I grew up in South Korea and was raised by a typical Asian Tiger mom and a not-so-typical romantic Asian dad. Since I was 4 years old, my mother made sure that I spent all my time studying and participating in after-school programs, except for 6 hours at night when I was allowed to sleep. My dad loved the piano and played piano music for me ever since I was in my mom’s womb.
When I was 4 years old, my mom discovered that I could play the piano by ear. She immediately made me take vigorous piano lessons, because that was one of the possible very successful career choices for women in South Korea. Back then, while doctors or lawyers or presidents were not viewed as a woman’s career in South Korea, a world pianist or an ice skater was a great stepping stone into a good marriage. The piano teacher my mom found lived with us. Every time I turned around or had a moment to breathe, there he was, standing by. He would grab me and make me play the piano at every opportunity.
I hated piano. Though I may have been talented with it, I never loved playing the piano, and being forced into lessons made me associate the piano with punishment. When I became a teenager, the first most rebellious thing I did was not sex, drugs or rock n roll. I said “no” to piano. My mother was shocked. And I never played the piano again. With all the piano talent my mom was convinced that I had, I didn’t become a professional pianist.
I came to America as a college student and met many American parents who raised their kids so differently. The parents were like friends with their kids. And most of them advised their children to “do what you love to do, and you’ll be successful.” While this sounded beautiful, I thought it could be a flawed model for success.
Does that mean American kids grew up with this beautiful American lie and kept seeking what they loved to do as a career? One thing I know is that if you keep doing what you love to do, you will continue loving it. I don’t know if you will be good at it or make money doing it.
Here’s my hypothesis. I love to sing. But, I’m a terrible singer and have no rhythm. If I’d decided to be a singer, I wouldn’t have made a dime and eventually been miserable for the failures of my professional singing career. I may even have come to hate singing, due to the frustrations and disappointments I had to go through trying to be a professional singer without talent.
The most important distinction between a career and a hobby is money. Career is where you make money and hobby is where you spend the money you earned as a result of your successful career. I made money in my career that I love and built a Karaoke system at home since I still love to sing with friends as a hobby.
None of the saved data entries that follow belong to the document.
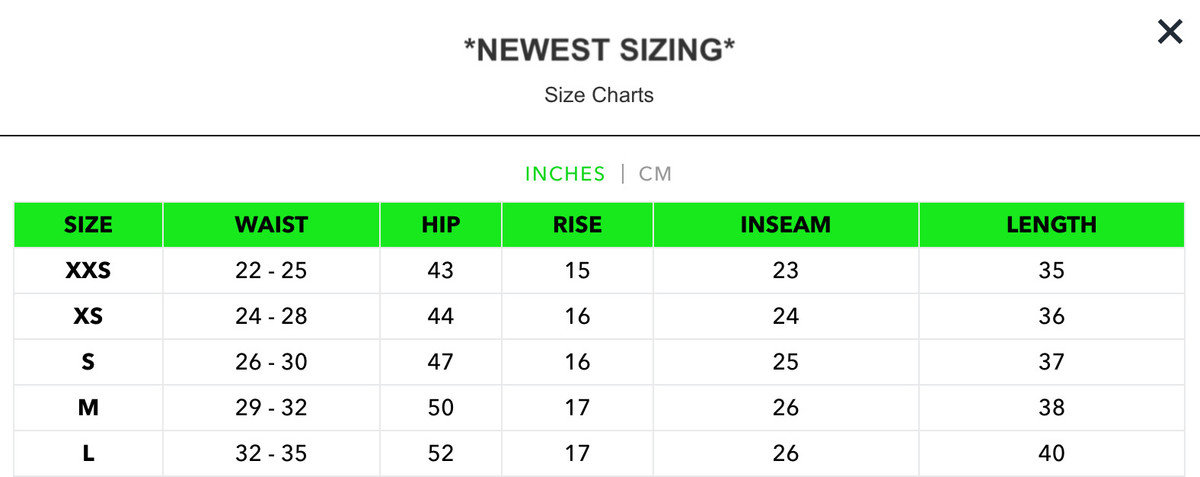Click medium waist range 29 - 32
The image size is (1200, 477).
point(271,408)
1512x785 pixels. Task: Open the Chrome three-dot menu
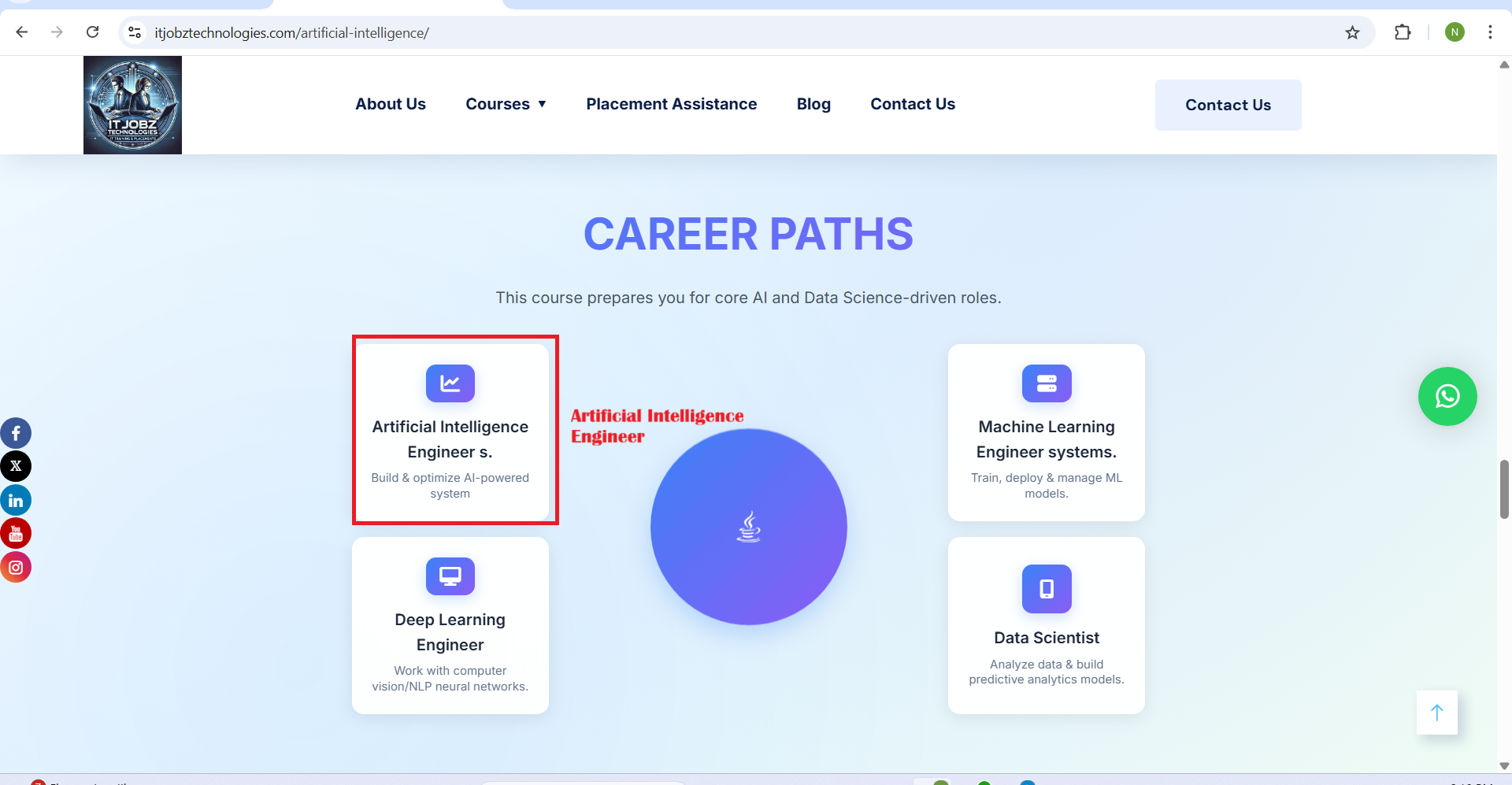(1490, 32)
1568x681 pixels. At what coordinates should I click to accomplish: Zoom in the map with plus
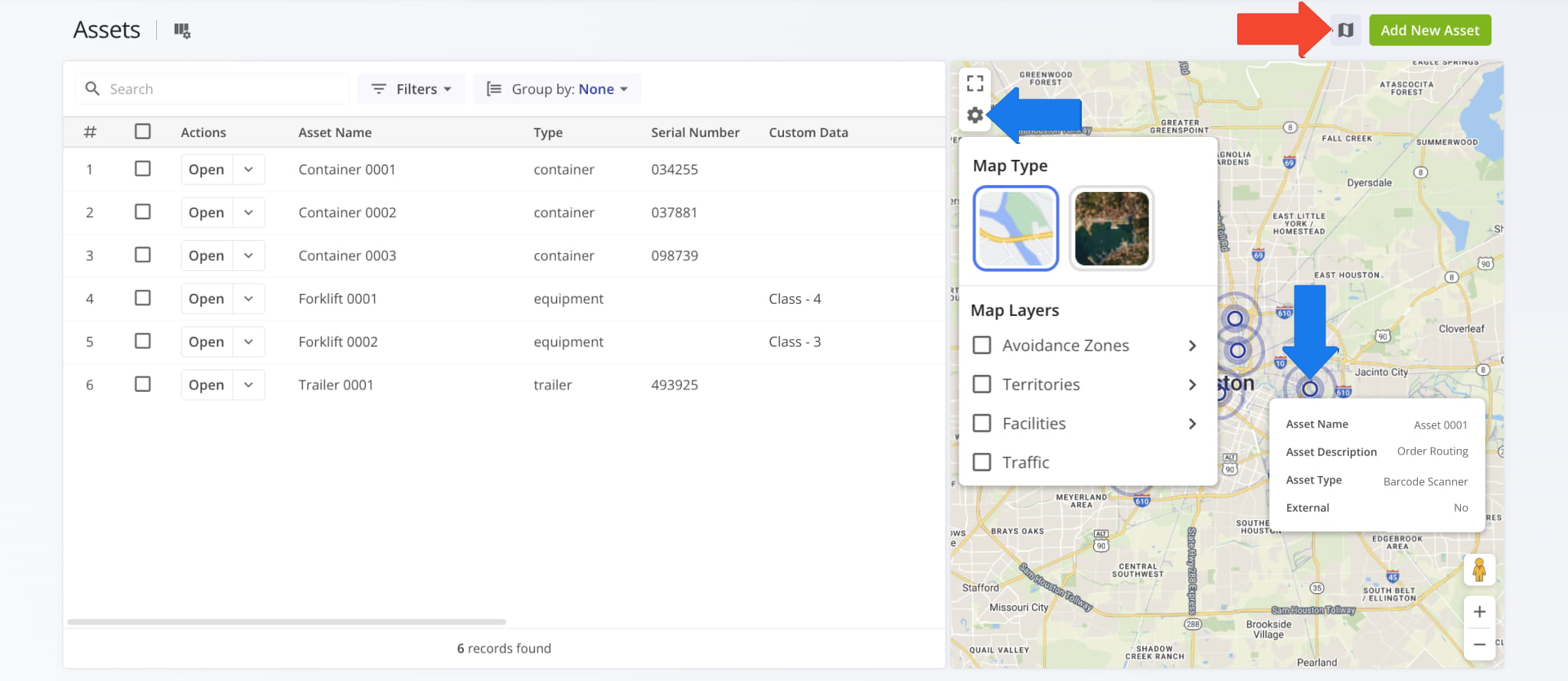point(1479,612)
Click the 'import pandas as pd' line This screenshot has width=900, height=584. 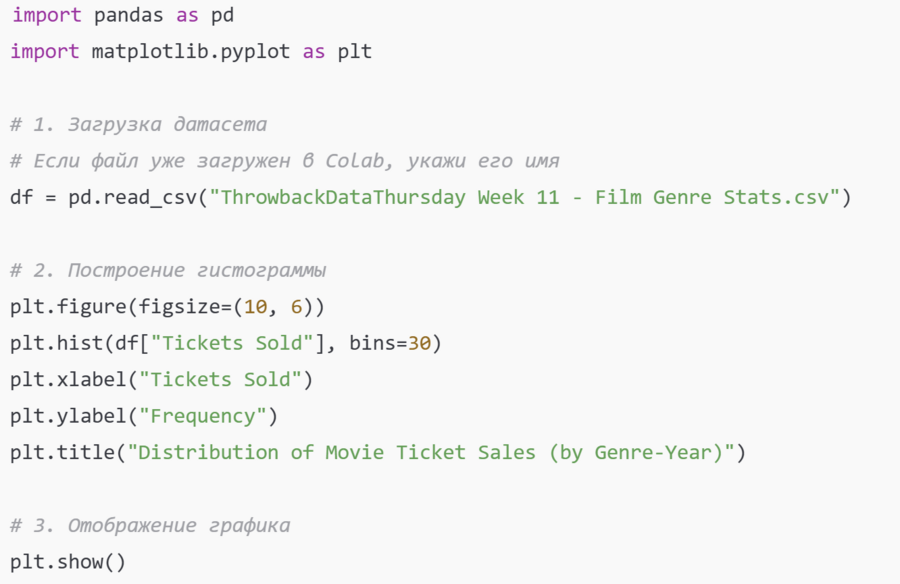pyautogui.click(x=123, y=17)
Many people claim that your hobby can be your career by quoting that if you love what you do, you will never work one day of your life. Fabulous idea! Agreed! But if you are not good at the job you love and what you do doesn’t bring you the basic needs of your living standard, it’s just not sustainable as a career. Thus, money is an important component to consider when choosing a career. How much money depends on your needs and wants.
Many of us also grow up with the misconception that money is a dirty commodity that shouldn’t become the focus of your career. While money can’t buy you happiness, poverty can certainly kill your happiness.
Let’s take two very important components that make a successful career: Your Talent and Passion. Unfortunately, not many of us know exactly what we are good at and what we are truly passionate about. If you’re not sure, it’s time to date yourself and take a 30-day inventory to get to know you better. You may be the most interesting and fascinating human being you will ever meet!
Below is the framework I have used with many Fremont College students during their first interview process for acceptance to their programs. Please complete it yourself first. Then, give it to your parents and close friends to share their observations about you.
This framework will assist you to find what you’re good at and what you’re passionate about, so that you can see the best viable career options that could make you financially successful using your potential.
There is one more ingredient that I would call the “secret sauce” which your career can actually make you happy or happier — purpose. Have you ever met very successful people who are also admired and loved by all? I have. Most of them are driven by purpose. For those who are lucky enough to do what they love and be good at it while driven by purpose, money becomes a byproduct of their great and hard work. Contrary to some belief, not all rich people are bad people. Money is not good or bad – it’s neutral. How you earn and spend money makes money good or bad. And yes, many people abuse that journey which ends up giving money a very bad rep.
This “purpose” is the final and essential ingredient to complete your career and success framework. How can you have an impact on the world? What can you contribute to make the world a better place? What would your imprint look like when you’re ready to leave this world?
I look forward to sharing this framework in future blogs while sharing my life and career journey and how I got to where I am today. I hope my story — the lessons I learned from my life, and my successes and failures — will give you the framework for finding your calling and purpose in life. Please find your passion and talent to fuel a career that is not only successful, but also impactful. When you do that, you will then have the tools necessary to change your own life and help transform other people’s lives for the better.